Back in June, the firm’s SpiderLabs reported on malware inside Chinese tax software it dubbed GoldenSpy which installed a backdoor that gave attackers complete access to a company’s network. However, Trustwave’s new report highlights a new piece of spyware it uncovered in a different tax software used to pay VAT by businesses operating in China.
While this new malware the company is calling GoldenHelper is also delivered via tax software, it is “entirely different from GoldenSpy” according to the report.
The GoldenHelper malware campaign was active in 2018 and during most of 2019 before it was abruptly shut down in July of last year.
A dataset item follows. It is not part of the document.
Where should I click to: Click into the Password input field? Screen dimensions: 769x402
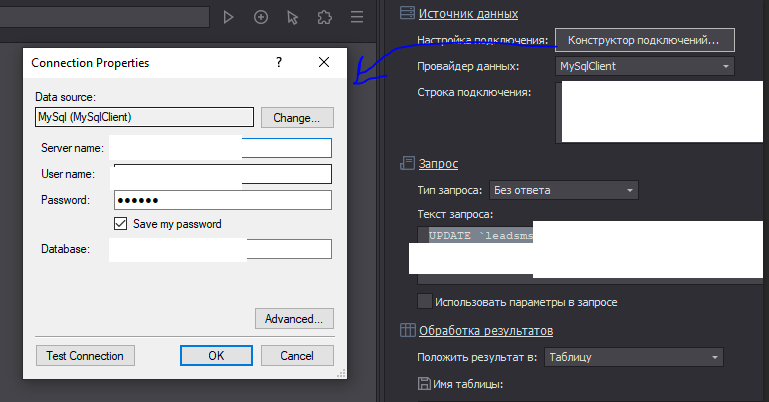tap(222, 200)
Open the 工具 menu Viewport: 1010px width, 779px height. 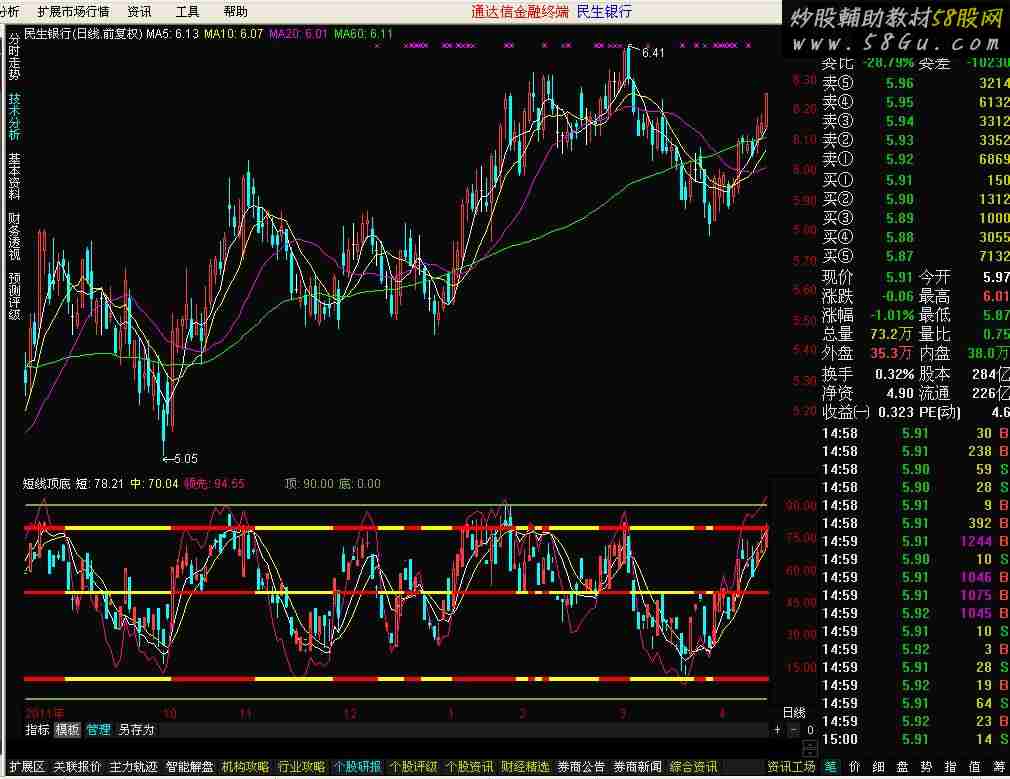[187, 12]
The malware itself was hidden in China’s Golden Tax invoicing software which is used by businesses to account for and pay VAT taxes.
After releasing its report though, Trustwave found that a program had been inserted into the tax software to erase all traces of the malware. While the company is not saying who is behind GoldenHelper at this time, it believes the spyware was part of a nation-state campaign.
Organizations operating in China must use the country’s tax software to continue doing business there but VP of Cyber Threat Detection & Response at Trustwave, Brian Hussey explained the best way to do so in a blog post, saying:
“It is important to remember that as a security community protecting critical data and infrastructure, we must remain vigilant and weigh all options and risks individually. Trustwave SpiderLabs understands that the VAT tax invoice software is a government requirement and recommends that any system hosting third-party applications with a potential for adding a gateway into your environment, be isolated and heavily monitored with strict processes and procedures in their usage.”